C2, An Heiress Gazed Into the Looking-Glass, is the best stopping point if you don’t want to chase C6. It raises the CRIT DMG of her Charged Attack condensed beams by 40%, then adds another 20% CRIT DMG to all beams for each shot fired during a Decoding mode window, up to three stacks. Fully stacked, that reaches as much as a 100% CRIT DMG buff on the exact hits that carry her damage. For low spenders, this is the smart place to stop.
A tier: C3 and C1
C3, Refuse the Wake of Dusk, the Moonlit Yoke, adds three levels to Formule Phenomenale: Self-Evident Proposition, her Normal Attack talent, and lifts its cap to 15. Since her Charged Attack is the heart of her rotation, that talent boost translates into roughly a 10 to 12% damage increase. It is a plain stat bump with no new mechanics, but it hits the right talent.

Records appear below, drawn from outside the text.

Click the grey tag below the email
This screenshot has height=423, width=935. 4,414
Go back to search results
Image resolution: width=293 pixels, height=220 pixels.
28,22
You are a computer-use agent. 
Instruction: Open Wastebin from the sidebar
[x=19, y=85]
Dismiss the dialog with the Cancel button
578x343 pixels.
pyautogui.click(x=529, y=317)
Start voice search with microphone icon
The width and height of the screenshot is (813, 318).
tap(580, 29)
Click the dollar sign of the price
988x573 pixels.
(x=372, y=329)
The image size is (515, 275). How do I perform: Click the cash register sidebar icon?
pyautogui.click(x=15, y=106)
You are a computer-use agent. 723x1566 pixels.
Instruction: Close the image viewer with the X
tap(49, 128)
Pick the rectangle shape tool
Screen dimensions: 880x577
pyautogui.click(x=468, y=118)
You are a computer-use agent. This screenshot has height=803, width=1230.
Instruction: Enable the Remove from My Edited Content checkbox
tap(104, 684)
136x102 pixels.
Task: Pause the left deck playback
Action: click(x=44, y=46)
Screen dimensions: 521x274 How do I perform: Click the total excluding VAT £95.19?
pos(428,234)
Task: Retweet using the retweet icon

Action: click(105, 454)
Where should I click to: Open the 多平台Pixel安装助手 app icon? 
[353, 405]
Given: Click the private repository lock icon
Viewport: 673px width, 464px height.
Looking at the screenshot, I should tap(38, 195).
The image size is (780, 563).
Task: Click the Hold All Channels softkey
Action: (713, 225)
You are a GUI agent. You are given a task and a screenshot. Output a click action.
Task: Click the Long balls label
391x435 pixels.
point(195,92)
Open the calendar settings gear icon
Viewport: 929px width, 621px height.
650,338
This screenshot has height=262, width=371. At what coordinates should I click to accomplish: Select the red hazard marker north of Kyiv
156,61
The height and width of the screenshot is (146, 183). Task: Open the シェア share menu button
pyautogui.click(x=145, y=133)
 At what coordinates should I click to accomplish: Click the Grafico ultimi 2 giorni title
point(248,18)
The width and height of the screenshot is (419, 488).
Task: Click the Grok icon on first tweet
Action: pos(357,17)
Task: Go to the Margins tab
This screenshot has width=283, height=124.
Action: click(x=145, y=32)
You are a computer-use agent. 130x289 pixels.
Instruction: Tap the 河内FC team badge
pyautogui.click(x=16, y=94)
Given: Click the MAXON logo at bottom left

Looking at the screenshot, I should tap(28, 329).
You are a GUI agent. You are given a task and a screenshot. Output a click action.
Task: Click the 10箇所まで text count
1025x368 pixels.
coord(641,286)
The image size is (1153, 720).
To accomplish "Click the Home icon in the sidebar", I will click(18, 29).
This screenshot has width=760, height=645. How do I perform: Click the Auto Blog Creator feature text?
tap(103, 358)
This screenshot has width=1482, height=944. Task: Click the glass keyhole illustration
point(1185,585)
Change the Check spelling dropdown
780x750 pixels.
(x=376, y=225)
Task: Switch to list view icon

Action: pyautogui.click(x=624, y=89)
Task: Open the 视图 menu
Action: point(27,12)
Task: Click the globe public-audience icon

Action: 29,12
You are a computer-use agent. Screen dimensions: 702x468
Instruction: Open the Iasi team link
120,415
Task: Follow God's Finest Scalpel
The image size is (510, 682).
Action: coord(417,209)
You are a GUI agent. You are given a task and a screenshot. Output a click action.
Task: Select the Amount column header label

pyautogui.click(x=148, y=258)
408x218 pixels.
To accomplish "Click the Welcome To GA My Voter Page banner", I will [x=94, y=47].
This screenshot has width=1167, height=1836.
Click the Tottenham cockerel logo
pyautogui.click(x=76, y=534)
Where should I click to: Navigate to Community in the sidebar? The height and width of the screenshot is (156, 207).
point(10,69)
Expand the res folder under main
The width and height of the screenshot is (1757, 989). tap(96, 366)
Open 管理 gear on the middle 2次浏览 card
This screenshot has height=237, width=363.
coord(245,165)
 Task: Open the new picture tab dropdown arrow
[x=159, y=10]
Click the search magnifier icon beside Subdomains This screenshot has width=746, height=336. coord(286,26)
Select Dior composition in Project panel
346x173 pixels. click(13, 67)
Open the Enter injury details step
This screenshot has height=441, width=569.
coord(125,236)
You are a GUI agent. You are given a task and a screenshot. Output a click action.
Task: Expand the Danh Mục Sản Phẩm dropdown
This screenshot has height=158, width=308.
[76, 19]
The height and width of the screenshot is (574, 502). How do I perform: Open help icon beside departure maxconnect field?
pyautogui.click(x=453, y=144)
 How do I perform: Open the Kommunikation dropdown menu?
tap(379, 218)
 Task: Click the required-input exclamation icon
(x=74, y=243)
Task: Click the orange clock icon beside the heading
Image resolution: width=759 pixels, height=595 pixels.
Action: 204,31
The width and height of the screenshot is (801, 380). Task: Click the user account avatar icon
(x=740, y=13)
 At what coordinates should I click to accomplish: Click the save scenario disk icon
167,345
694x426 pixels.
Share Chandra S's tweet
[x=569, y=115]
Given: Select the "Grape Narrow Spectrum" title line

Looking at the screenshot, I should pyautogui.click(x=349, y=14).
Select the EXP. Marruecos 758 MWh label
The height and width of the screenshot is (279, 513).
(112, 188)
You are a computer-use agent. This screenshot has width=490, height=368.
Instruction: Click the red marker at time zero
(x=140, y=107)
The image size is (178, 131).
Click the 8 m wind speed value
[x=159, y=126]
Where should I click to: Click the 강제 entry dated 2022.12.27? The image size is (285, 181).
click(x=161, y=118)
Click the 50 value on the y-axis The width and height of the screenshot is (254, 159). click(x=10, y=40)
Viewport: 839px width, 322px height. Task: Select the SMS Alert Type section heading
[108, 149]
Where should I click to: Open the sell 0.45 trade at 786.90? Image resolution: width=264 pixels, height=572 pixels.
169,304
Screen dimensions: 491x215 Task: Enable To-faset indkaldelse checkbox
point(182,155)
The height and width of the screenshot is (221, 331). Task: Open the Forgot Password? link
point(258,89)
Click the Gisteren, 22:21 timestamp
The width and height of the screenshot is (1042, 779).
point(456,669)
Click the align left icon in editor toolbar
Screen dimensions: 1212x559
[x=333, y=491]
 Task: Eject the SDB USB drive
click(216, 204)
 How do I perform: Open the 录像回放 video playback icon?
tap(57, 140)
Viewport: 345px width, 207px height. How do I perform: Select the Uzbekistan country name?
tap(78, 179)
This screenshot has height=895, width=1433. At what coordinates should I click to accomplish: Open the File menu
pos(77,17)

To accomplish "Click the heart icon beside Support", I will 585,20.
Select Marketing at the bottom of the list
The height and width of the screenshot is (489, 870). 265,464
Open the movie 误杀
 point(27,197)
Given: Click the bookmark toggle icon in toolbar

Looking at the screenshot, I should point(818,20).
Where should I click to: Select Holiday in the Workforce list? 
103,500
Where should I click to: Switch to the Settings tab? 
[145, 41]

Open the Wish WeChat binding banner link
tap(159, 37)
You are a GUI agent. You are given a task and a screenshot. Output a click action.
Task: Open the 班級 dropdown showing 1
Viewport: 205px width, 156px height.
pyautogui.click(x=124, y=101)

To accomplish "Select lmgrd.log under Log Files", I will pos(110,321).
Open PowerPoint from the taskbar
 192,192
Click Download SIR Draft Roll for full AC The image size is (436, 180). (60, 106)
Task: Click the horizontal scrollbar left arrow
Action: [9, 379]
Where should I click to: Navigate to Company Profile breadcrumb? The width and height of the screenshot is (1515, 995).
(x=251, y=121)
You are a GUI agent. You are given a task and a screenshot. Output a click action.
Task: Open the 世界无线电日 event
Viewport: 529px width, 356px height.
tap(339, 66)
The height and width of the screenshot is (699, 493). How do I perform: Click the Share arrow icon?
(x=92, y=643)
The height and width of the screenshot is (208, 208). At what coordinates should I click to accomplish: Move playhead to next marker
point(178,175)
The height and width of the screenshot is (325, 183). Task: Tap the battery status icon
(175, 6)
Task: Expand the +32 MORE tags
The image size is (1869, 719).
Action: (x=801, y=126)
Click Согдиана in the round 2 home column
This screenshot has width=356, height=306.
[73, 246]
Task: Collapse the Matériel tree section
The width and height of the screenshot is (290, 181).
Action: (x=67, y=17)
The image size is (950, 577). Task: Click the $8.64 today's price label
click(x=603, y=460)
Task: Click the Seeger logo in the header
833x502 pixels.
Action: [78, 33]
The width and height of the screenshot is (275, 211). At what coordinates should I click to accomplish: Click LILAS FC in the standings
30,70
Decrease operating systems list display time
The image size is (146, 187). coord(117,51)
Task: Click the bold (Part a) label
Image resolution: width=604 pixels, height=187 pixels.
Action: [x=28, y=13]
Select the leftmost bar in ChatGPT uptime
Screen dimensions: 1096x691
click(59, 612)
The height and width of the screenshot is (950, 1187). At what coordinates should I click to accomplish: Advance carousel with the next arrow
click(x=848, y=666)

C1, Morrow After the Golden Dusk, lowers how fast Fagio builds Decoding Power in Decoding mode by 50%, letting Sandrone fire her Charged Attack six times before needing her Elemental Skill instead of the usual three. It also gives the whole party a 30% Stellar-Conduct DMG buff, which is a meaningful team-wide gain. The catch is that it does less for Sandrone’s own numbers than C2 or C3, which is why it sits just below them.
B tier: C4
C4, In Knowledge Lies the World’s True Ground, summons an extra Prismatic Resonance Cannon for a coordinated attack whenever Sandrone deals Stellar-Conduct damage. That hit deals Cryo damage at 125% of her ATK, counts as Stellar-Conduct damage, and can only trigger once every four seconds. The four-second gate keeps its contribution small, so it barely moves her total damage. It is fine to pick up along the way but not worth targeting on its own.

C tier: C5
C5, Of All Beside, She Takes No Part, adds three levels to Formule Phenomenale: Q.E.D., her Elemental Burst, and raises its cap to 15. Her Burst is a nuke used only once every couple of rotations and is not her main damage source, so leveling it returns very little. This is her weakest constellation and only worth having as a step toward C6.

For most players, C2 is the natural place to stop, since it doubles down on the Charged Attack beams that carry her damage. If you are willing to go all in, C6 is the only constellation that fundamentally changes her rotation, and its independent 20% Stellar-Conduct multiplier makes it the strongest breakpoint by a wide margin.